The panel, moderated by Dimitar Bechev, CSEEES research fellow, included Florian Bieber, director of the Center for Southeast European Studies at the University of Graz; Jelena Subotić, associate professor of political science at Georgia State University; Jasmin Mujanović, a fellow at the EastWest Institute; and Milada Vachudova, associate professor of political science at the University of North Carolina at Chapel Hill.
Florian Bieber outlined the ways in which governments in Balkan states impinge on liberal democratic norms after democratic elections. He pointed out that many leaders of these regimes initially have the support of the Western powers of the EU, who see them as stabilizing forces who appear to be committed to integration into the European Union. According to Bieber, these governments ensure they remain in power through control of the media and undermining free and fair elections.

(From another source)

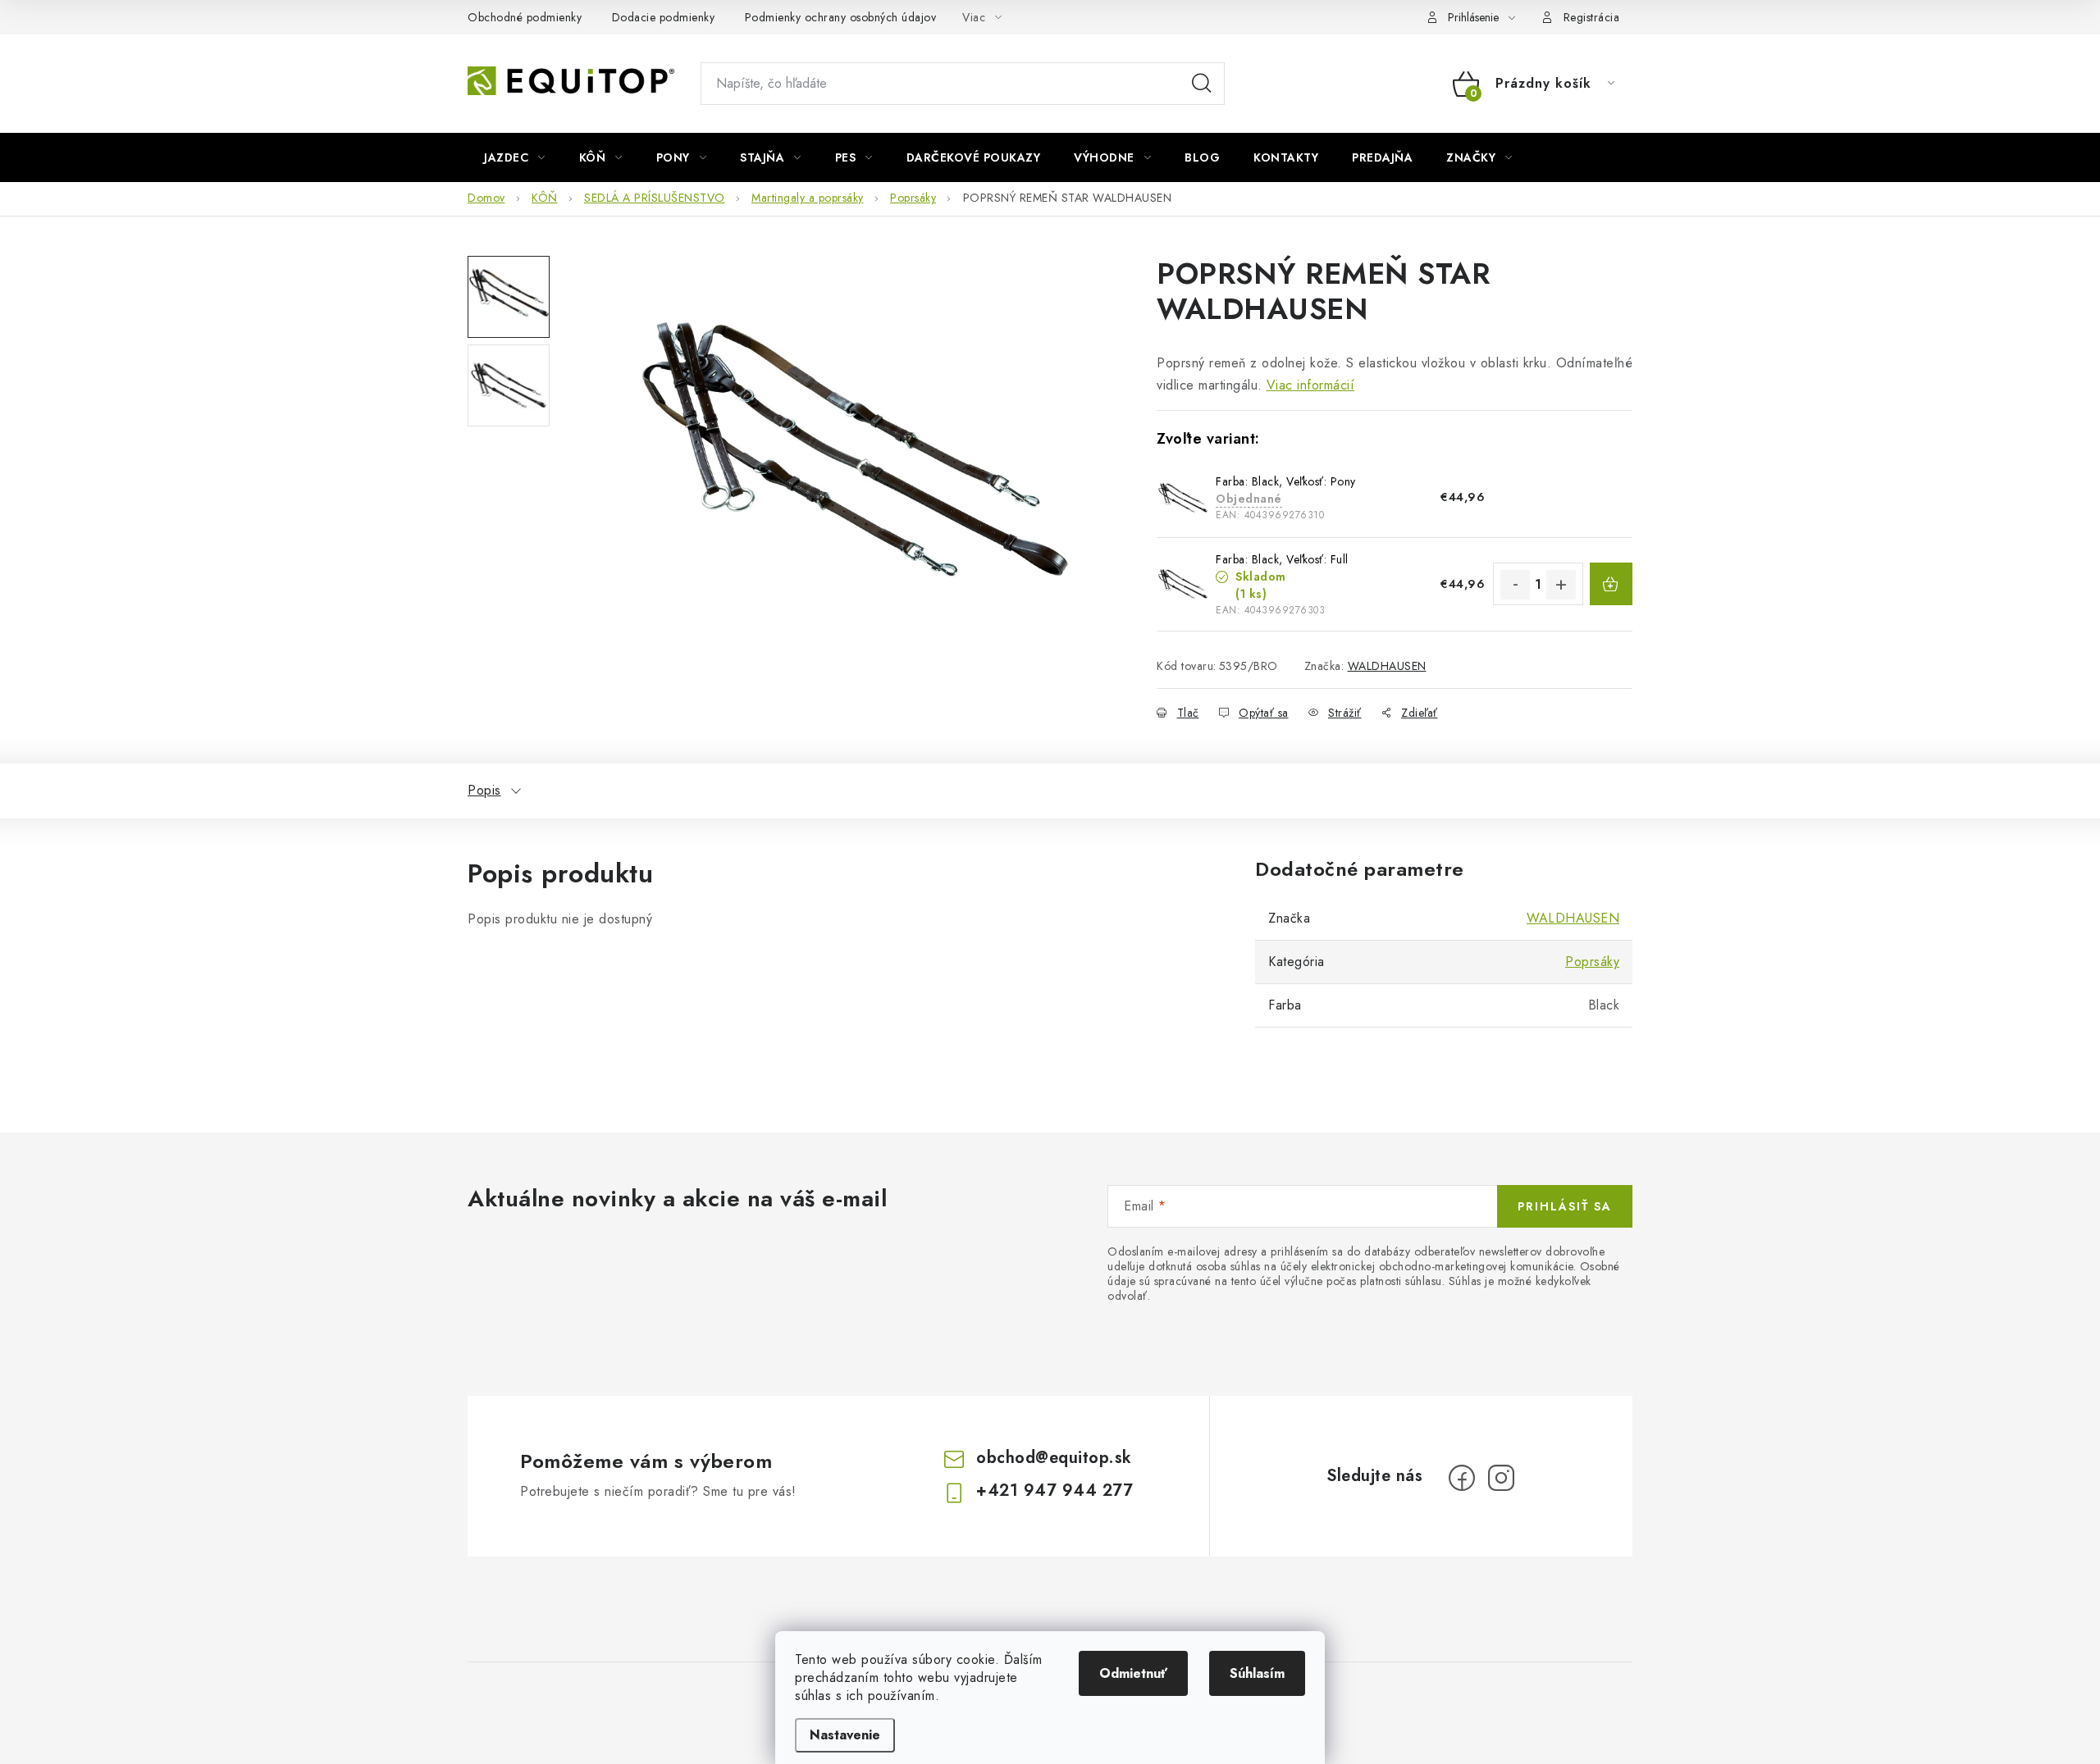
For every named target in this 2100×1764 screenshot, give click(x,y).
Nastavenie (845, 1734)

“The level of media freedom [in the Balkans] … is similar to that of the early 1990s,” Bieber remarked, referencing the final years of the communist regimes in the region.
Bieber also described how party loyalty can affect job security and the cost of utility bills. These are small ways, he says, that governments can appear committed to democracy while slowly undermining democratic norms and moving toward authoritarianism.
Jelena Subotić focused her remarks on Serbia and Croatia. She described how journalists in those countries cannot publish pieces critical of governing powers for fear of losing their jobs or being physically harmed. Scholars cannot study or research topics that the government finds threatening, such as whether Kosovo has a legitimate case to be an independent state. If they do, they are unlikely to ever get promoted and also risk being fired, as has happened to some professors at the University of Belgrade.
“There is a constant state of self-censorship… you know there are topics you can’t cover without fear of losing your job,” she said.
While Bieber focused on governmental illiberalization, Subotić described the illiberalization of civil society in Croatia since their admission to the EU, citing the banning of same-sex marriage and tests of “proper Catholicism” for academics, among others. She remarked that while all of this is happening, the EU appears “disinterested, distracted [and] doesn’t particularly care [about problems in the Balkans].”
Jasmin Mujanović followed by discussing the history of authoritarianism in the Balkans. He argued that nationalism and ethnic divisions are the driving factors in this trend, as they keep countries divided and more prone to authoritarian regimes. He described the Balkan regimes as “elastic authoritarianism,” where governments may change ideological positions from communism to far right nationalism, but the economic and political conditions of the country remain nearly the same.
He did, however, leave the door open to future change. “I do fundamentally believe that these regimes are prone to collapse,” Mujanović said.
Milada Vachudova presented on increasing polarization in the Balkans, especially over social issues such as immigration and LGBT rights. She noted that, following the collapse of the Soviet Union, the best situation for most countries appeared to be to join the EU and gain access to the common market. As this sentiment became more prevalent among the general public, the former authoritarian governments of the communist era moderated their extreme positions to ensure their entry into the EU. Polarization occurred following the admission of Eastern European and Balkan states to the EU, as newly-democratic governments almost immediately began to backslide into illiberal democracy.
This event was part of the newly launched Forum on Southeast Europe, supported by the Center for Slavic, Eurasian, and East European Studies and the UNC Center for Global Initiatives.